──────── GIVEN DATA ────────

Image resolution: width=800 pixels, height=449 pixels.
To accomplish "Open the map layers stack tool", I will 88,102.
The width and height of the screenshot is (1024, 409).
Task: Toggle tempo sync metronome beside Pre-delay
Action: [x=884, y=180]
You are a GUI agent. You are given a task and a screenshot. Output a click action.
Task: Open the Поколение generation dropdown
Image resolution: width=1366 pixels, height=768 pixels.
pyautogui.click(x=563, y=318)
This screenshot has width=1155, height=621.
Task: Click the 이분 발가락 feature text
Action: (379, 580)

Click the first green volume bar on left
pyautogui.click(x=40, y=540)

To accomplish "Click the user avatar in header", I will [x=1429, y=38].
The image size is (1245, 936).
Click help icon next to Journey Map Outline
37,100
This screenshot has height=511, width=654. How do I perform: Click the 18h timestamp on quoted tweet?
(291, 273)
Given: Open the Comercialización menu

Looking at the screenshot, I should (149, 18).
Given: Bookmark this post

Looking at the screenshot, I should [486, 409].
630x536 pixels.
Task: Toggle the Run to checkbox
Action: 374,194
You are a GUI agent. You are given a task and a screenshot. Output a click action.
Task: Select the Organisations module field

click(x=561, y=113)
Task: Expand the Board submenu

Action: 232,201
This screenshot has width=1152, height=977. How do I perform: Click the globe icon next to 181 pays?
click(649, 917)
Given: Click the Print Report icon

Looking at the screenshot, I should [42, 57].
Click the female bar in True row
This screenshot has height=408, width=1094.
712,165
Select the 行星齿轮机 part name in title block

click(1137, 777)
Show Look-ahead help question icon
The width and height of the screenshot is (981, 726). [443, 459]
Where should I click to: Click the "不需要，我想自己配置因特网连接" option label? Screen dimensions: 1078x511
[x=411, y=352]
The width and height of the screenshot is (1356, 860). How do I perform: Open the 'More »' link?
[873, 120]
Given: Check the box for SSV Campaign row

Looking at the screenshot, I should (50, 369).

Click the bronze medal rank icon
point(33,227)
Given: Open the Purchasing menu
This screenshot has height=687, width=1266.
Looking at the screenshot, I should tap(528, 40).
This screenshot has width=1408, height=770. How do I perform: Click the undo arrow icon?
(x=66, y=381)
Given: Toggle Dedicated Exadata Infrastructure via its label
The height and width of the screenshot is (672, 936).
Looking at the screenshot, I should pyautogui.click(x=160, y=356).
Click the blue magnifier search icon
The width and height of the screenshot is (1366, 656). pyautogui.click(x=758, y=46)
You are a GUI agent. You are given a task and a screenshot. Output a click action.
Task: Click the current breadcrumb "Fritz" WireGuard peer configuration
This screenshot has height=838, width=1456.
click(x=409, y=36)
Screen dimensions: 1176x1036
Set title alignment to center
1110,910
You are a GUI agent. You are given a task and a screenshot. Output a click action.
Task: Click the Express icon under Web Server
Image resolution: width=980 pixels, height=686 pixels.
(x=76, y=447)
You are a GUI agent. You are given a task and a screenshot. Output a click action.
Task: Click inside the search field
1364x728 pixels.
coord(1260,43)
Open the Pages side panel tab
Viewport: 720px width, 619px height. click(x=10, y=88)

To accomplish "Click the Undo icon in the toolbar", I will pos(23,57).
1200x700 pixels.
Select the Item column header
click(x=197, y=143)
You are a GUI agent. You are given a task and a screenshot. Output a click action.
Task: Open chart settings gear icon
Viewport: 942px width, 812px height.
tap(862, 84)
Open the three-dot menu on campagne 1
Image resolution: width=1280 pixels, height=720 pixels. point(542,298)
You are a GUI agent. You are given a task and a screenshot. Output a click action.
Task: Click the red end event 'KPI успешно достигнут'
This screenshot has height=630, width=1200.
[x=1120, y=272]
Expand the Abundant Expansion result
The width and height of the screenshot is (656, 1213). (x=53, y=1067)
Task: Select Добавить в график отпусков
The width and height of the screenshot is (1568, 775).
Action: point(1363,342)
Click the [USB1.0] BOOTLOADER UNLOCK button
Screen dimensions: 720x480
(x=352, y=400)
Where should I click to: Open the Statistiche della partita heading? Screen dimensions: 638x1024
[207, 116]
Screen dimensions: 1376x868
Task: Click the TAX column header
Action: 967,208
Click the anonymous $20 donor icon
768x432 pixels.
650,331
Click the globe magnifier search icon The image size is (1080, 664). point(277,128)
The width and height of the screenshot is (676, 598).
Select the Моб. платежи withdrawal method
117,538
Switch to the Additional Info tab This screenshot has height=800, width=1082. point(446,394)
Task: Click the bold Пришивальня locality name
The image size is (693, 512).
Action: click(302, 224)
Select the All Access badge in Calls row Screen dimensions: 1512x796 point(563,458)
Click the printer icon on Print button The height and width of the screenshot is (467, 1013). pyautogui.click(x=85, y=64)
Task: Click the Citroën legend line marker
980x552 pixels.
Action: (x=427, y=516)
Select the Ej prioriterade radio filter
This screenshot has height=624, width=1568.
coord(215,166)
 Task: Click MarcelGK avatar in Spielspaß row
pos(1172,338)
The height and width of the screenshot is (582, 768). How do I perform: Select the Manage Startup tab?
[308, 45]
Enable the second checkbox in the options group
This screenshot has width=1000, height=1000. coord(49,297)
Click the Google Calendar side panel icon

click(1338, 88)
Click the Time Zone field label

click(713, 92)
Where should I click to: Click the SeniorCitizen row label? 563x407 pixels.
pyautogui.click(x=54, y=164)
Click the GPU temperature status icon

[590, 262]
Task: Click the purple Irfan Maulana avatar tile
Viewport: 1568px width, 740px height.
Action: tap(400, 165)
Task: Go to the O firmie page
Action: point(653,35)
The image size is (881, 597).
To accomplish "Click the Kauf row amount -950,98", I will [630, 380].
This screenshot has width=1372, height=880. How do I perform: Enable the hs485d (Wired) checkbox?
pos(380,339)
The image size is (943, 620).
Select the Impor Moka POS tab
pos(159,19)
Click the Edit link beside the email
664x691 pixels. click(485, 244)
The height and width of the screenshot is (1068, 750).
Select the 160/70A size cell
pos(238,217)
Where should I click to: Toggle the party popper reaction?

────────

◆ WORK TASK:
Go through the records and output them all, word for word.

◆ OUTPUT BELOW:
Image resolution: width=800 pixels, height=449 pixels.
To accomplish "Open the map layers stack tool", I will 88,102.
The width and height of the screenshot is (1024, 409).
Task: Toggle tempo sync metronome beside Pre-delay
Action: [x=884, y=180]
You are a GUI agent. You are given a task and a screenshot. Output a click action.
Task: Open the Поколение generation dropdown
Image resolution: width=1366 pixels, height=768 pixels.
pyautogui.click(x=563, y=318)
This screenshot has width=1155, height=621.
Task: Click the 이분 발가락 feature text
Action: (379, 580)

Click the first green volume bar on left
pyautogui.click(x=40, y=540)

To accomplish "Click the user avatar in header", I will [x=1429, y=38].
The image size is (1245, 936).
Click help icon next to Journey Map Outline
37,100
This screenshot has height=511, width=654. How do I perform: Click the 18h timestamp on quoted tweet?
(291, 273)
Given: Open the Comercialización menu

Looking at the screenshot, I should (149, 18).
Given: Bookmark this post

Looking at the screenshot, I should [486, 409].
630x536 pixels.
Task: Toggle the Run to checkbox
Action: 374,194
You are a GUI agent. You are given a task and a screenshot. Output a click action.
Task: Select the Organisations module field

click(x=561, y=113)
Task: Expand the Board submenu

Action: 232,201
This screenshot has width=1152, height=977. How do I perform: Click the globe icon next to 181 pays?
click(649, 917)
Given: Click the Print Report icon

Looking at the screenshot, I should [42, 57].
Click the female bar in True row
This screenshot has height=408, width=1094.
712,165
Select the 行星齿轮机 part name in title block

click(1137, 777)
Show Look-ahead help question icon
The width and height of the screenshot is (981, 726). [443, 459]
Where should I click to: Click the "不需要，我想自己配置因特网连接" option label? Screen dimensions: 1078x511
[x=411, y=352]
The width and height of the screenshot is (1356, 860). How do I perform: Open the 'More »' link?
[873, 120]
Given: Check the box for SSV Campaign row

Looking at the screenshot, I should (50, 369).

Click the bronze medal rank icon
point(33,227)
Given: Open the Purchasing menu
This screenshot has height=687, width=1266.
Looking at the screenshot, I should tap(528, 40).
This screenshot has width=1408, height=770. How do I perform: Click the undo arrow icon?
(x=66, y=381)
Given: Toggle Dedicated Exadata Infrastructure via its label
The height and width of the screenshot is (672, 936).
Looking at the screenshot, I should pyautogui.click(x=160, y=356).
Click the blue magnifier search icon
The width and height of the screenshot is (1366, 656). pyautogui.click(x=758, y=46)
You are a GUI agent. You are given a task and a screenshot. Output a click action.
Task: Click the current breadcrumb "Fritz" WireGuard peer configuration
This screenshot has height=838, width=1456.
click(x=409, y=36)
Screen dimensions: 1176x1036
Set title alignment to center
1110,910
You are a GUI agent. You are given a task and a screenshot. Output a click action.
Task: Click the Express icon under Web Server
Image resolution: width=980 pixels, height=686 pixels.
(x=76, y=447)
You are a GUI agent. You are given a task and a screenshot. Output a click action.
Task: Click inside the search field
1364x728 pixels.
coord(1260,43)
Open the Pages side panel tab
Viewport: 720px width, 619px height. click(x=10, y=88)

To accomplish "Click the Undo icon in the toolbar", I will pos(23,57).
1200x700 pixels.
Select the Item column header
click(x=197, y=143)
You are a GUI agent. You are given a task and a screenshot. Output a click action.
Task: Open chart settings gear icon
Viewport: 942px width, 812px height.
tap(862, 84)
Open the three-dot menu on campagne 1
Image resolution: width=1280 pixels, height=720 pixels. point(542,298)
You are a GUI agent. You are given a task and a screenshot. Output a click action.
Task: Click the red end event 'KPI успешно достигнут'
This screenshot has height=630, width=1200.
[x=1120, y=272]
Expand the Abundant Expansion result
The width and height of the screenshot is (656, 1213). (x=53, y=1067)
Task: Select Добавить в график отпусков
The width and height of the screenshot is (1568, 775).
Action: point(1363,342)
Click the [USB1.0] BOOTLOADER UNLOCK button
Screen dimensions: 720x480
(x=352, y=400)
Where should I click to: Open the Statistiche della partita heading? Screen dimensions: 638x1024
[207, 116]
Screen dimensions: 1376x868
Task: Click the TAX column header
Action: 967,208
Click the anonymous $20 donor icon
768x432 pixels.
650,331
Click the globe magnifier search icon The image size is (1080, 664). point(277,128)
The width and height of the screenshot is (676, 598).
Select the Моб. платежи withdrawal method
117,538
Switch to the Additional Info tab This screenshot has height=800, width=1082. point(446,394)
Task: Click the bold Пришивальня locality name
The image size is (693, 512).
Action: click(302, 224)
Select the All Access badge in Calls row Screen dimensions: 1512x796 point(563,458)
Click the printer icon on Print button The height and width of the screenshot is (467, 1013). pyautogui.click(x=85, y=64)
Task: Click the Citroën legend line marker
980x552 pixels.
Action: (x=427, y=516)
Select the Ej prioriterade radio filter
This screenshot has height=624, width=1568.
coord(215,166)
 Task: Click MarcelGK avatar in Spielspaß row
pos(1172,338)
The height and width of the screenshot is (582, 768). How do I perform: Select the Manage Startup tab?
[308, 45]
Enable the second checkbox in the options group
This screenshot has width=1000, height=1000. coord(49,297)
Click the Google Calendar side panel icon

click(1338, 88)
Click the Time Zone field label

click(713, 92)
Where should I click to: Click the SeniorCitizen row label? 563x407 pixels.
pyautogui.click(x=54, y=164)
Click the GPU temperature status icon

[590, 262]
Task: Click the purple Irfan Maulana avatar tile
Viewport: 1568px width, 740px height.
Action: tap(400, 165)
Task: Go to the O firmie page
Action: point(653,35)
The image size is (881, 597).
To accomplish "Click the Kauf row amount -950,98", I will [630, 380].
This screenshot has width=1372, height=880. How do I perform: Enable the hs485d (Wired) checkbox?
pos(380,339)
The image size is (943, 620).
Select the Impor Moka POS tab
pos(159,19)
Click the Edit link beside the email
664x691 pixels. click(485, 244)
The height and width of the screenshot is (1068, 750).
Select the 160/70A size cell
pos(238,217)
Where should I click to: Toggle the party popper reaction?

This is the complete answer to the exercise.